◆ Activity
Gather every line from the entries below that includes "Choose".

--

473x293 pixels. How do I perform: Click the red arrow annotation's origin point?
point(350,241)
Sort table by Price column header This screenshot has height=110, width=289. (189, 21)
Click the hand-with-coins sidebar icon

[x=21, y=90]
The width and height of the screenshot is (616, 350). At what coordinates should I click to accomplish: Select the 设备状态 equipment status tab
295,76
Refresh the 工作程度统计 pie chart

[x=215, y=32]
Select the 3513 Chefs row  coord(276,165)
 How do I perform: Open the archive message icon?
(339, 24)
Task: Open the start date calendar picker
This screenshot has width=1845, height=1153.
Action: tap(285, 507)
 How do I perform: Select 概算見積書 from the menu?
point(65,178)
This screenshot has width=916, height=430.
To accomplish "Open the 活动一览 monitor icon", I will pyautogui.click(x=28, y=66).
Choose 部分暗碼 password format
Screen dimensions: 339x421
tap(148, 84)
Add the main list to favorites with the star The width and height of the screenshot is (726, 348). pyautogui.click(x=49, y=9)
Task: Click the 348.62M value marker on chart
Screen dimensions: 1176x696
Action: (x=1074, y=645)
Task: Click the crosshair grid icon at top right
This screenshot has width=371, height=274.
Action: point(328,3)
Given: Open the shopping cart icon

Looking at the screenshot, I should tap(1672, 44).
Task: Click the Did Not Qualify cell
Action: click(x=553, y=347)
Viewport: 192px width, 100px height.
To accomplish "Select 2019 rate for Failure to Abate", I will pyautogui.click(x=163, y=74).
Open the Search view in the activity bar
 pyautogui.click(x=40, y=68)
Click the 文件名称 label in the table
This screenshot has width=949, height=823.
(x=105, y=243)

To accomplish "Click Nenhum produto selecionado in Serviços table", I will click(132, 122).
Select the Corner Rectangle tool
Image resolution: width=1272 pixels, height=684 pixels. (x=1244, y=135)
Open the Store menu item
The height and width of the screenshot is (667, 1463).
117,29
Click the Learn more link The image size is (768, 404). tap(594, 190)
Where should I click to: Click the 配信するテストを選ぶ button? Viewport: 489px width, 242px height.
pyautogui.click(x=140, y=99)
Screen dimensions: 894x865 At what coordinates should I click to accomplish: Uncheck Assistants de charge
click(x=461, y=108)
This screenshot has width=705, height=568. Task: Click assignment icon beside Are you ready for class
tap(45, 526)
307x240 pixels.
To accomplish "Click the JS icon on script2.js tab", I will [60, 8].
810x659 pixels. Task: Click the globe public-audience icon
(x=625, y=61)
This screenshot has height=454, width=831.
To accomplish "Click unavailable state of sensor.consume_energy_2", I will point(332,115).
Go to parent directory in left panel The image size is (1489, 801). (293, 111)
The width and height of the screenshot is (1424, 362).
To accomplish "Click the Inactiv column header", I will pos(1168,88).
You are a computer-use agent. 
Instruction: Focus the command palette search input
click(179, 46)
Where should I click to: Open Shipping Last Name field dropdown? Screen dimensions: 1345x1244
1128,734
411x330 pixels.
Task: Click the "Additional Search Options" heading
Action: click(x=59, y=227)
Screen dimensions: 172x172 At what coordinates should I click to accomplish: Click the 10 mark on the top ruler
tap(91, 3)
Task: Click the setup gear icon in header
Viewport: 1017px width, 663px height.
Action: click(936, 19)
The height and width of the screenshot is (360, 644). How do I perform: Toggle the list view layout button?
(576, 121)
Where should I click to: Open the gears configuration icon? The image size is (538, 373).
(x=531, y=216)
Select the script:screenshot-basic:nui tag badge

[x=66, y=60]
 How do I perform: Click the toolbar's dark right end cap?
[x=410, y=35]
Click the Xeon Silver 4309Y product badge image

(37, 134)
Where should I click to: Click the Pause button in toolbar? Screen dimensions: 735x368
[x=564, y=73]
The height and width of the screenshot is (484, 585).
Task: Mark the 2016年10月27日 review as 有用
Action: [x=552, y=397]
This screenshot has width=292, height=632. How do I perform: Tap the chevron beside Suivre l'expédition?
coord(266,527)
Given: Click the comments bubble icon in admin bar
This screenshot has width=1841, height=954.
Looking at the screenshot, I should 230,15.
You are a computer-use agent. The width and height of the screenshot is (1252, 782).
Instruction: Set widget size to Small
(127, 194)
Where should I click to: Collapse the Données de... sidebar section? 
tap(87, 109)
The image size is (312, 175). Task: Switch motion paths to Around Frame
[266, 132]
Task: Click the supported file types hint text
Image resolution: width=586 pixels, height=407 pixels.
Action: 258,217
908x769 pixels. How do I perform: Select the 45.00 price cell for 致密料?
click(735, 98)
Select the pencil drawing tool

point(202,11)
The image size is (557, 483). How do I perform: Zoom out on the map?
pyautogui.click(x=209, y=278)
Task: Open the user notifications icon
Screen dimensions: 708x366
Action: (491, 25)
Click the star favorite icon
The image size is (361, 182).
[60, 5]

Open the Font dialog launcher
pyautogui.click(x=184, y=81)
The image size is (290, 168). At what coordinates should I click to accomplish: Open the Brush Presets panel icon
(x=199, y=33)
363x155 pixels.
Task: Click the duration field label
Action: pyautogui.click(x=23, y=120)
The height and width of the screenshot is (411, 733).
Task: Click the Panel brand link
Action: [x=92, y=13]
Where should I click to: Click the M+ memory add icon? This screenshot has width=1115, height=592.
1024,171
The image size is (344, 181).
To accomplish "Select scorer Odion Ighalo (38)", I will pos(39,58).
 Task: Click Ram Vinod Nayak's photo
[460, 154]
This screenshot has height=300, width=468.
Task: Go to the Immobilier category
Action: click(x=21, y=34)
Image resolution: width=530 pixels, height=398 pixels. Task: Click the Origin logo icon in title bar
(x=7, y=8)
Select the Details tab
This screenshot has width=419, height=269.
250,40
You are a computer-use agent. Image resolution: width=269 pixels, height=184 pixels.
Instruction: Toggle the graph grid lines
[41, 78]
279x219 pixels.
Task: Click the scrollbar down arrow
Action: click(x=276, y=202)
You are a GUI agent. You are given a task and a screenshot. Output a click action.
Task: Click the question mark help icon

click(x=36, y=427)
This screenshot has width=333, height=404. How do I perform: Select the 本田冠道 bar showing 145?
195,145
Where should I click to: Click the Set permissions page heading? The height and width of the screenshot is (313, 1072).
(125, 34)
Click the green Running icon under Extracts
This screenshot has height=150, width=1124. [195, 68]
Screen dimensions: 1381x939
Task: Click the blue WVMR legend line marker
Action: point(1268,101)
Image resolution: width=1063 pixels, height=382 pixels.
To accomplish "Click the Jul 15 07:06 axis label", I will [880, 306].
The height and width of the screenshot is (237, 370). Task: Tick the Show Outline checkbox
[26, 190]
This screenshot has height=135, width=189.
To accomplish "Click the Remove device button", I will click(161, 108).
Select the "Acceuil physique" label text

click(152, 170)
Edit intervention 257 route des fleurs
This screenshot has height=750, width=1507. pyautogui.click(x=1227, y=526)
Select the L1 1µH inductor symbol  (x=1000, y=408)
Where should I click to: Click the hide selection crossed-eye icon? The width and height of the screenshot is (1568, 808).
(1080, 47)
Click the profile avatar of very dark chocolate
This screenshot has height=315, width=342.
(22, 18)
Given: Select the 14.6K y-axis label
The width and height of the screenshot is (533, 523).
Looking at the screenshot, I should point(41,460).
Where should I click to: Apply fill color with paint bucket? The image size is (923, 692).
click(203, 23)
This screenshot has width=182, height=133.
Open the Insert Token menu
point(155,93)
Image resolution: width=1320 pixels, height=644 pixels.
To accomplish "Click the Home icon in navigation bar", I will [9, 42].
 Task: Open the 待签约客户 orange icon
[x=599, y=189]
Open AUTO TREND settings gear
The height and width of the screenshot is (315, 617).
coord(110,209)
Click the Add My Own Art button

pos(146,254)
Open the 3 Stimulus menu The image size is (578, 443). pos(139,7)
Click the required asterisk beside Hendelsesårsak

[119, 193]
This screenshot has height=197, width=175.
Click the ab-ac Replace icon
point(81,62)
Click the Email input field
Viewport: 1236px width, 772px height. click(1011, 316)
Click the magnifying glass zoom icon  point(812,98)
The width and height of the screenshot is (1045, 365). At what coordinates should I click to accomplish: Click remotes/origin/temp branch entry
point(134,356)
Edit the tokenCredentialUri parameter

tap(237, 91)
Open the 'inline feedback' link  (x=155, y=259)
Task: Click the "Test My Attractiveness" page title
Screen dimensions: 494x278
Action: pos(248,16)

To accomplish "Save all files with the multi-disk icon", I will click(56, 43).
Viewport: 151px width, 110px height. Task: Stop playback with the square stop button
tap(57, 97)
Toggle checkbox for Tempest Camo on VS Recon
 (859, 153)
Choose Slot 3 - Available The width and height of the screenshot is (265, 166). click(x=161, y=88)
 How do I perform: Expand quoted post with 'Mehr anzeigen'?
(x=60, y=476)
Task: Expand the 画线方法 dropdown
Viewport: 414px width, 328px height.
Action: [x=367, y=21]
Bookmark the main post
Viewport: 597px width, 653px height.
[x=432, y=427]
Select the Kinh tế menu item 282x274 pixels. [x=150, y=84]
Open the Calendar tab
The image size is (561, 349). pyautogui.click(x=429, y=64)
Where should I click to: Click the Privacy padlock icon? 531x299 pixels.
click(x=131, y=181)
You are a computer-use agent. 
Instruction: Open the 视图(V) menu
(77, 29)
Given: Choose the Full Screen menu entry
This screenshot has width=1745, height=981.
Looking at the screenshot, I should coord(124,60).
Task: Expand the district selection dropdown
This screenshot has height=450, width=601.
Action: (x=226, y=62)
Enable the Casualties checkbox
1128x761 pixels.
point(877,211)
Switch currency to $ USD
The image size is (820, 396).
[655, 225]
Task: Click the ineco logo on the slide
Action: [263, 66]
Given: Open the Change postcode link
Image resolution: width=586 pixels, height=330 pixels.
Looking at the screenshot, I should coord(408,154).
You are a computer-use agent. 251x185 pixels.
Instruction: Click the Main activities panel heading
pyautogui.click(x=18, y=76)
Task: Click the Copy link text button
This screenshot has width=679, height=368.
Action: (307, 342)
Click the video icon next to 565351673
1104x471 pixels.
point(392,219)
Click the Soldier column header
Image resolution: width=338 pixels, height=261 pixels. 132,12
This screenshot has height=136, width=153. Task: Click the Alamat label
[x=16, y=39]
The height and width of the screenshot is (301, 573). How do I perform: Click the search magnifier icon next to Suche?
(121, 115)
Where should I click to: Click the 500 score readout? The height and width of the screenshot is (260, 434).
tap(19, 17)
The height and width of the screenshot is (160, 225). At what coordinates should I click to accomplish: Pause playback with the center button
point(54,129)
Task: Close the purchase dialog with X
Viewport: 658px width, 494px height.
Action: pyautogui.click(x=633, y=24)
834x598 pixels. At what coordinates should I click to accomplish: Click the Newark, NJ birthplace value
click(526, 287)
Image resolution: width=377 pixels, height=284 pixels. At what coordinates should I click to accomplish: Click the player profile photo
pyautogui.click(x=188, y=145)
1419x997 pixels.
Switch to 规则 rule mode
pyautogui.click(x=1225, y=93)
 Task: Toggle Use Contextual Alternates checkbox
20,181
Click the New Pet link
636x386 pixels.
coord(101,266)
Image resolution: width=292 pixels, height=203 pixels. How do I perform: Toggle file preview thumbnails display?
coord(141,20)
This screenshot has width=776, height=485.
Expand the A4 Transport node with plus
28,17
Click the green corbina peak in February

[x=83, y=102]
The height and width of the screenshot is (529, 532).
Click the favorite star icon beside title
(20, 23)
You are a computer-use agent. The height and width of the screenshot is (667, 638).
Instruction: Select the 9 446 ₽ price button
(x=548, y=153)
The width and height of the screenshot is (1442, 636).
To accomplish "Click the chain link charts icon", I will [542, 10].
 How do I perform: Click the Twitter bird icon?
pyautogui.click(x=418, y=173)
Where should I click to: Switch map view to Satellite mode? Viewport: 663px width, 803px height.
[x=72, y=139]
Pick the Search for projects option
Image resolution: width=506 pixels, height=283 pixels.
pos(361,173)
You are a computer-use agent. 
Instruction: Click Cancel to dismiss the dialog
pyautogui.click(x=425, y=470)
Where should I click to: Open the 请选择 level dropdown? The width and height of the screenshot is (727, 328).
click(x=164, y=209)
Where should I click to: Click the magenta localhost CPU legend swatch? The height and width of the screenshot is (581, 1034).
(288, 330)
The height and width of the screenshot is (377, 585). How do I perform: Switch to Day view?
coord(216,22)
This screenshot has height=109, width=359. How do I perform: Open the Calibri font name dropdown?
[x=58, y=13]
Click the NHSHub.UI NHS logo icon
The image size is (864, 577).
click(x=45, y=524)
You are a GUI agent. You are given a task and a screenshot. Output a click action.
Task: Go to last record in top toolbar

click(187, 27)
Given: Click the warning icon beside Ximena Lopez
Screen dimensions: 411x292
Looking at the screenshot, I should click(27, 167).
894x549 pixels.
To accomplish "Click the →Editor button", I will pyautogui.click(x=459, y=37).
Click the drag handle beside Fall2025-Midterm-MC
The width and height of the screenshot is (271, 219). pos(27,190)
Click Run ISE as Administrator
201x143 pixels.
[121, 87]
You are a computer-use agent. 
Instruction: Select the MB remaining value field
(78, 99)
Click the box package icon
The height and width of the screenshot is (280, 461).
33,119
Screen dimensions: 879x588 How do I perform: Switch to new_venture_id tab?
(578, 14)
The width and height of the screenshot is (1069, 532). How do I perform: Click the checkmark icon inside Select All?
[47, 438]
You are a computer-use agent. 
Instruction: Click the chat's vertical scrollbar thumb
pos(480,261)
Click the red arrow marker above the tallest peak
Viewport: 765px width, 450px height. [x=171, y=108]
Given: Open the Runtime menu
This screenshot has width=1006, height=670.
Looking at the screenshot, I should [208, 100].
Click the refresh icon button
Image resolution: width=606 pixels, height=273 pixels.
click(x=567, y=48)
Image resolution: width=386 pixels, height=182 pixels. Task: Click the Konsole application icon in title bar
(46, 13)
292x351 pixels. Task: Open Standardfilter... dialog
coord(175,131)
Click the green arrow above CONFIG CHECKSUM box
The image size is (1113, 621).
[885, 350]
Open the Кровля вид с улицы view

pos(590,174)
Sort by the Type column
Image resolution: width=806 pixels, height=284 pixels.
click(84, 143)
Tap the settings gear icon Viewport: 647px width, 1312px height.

--

◆ Answer section
Choose 部分暗碼 password format
Choose Slot 3 - Available The width and height of the screenshot is (265, 166). click(x=161, y=88)
Given: Choose the Full Screen menu entry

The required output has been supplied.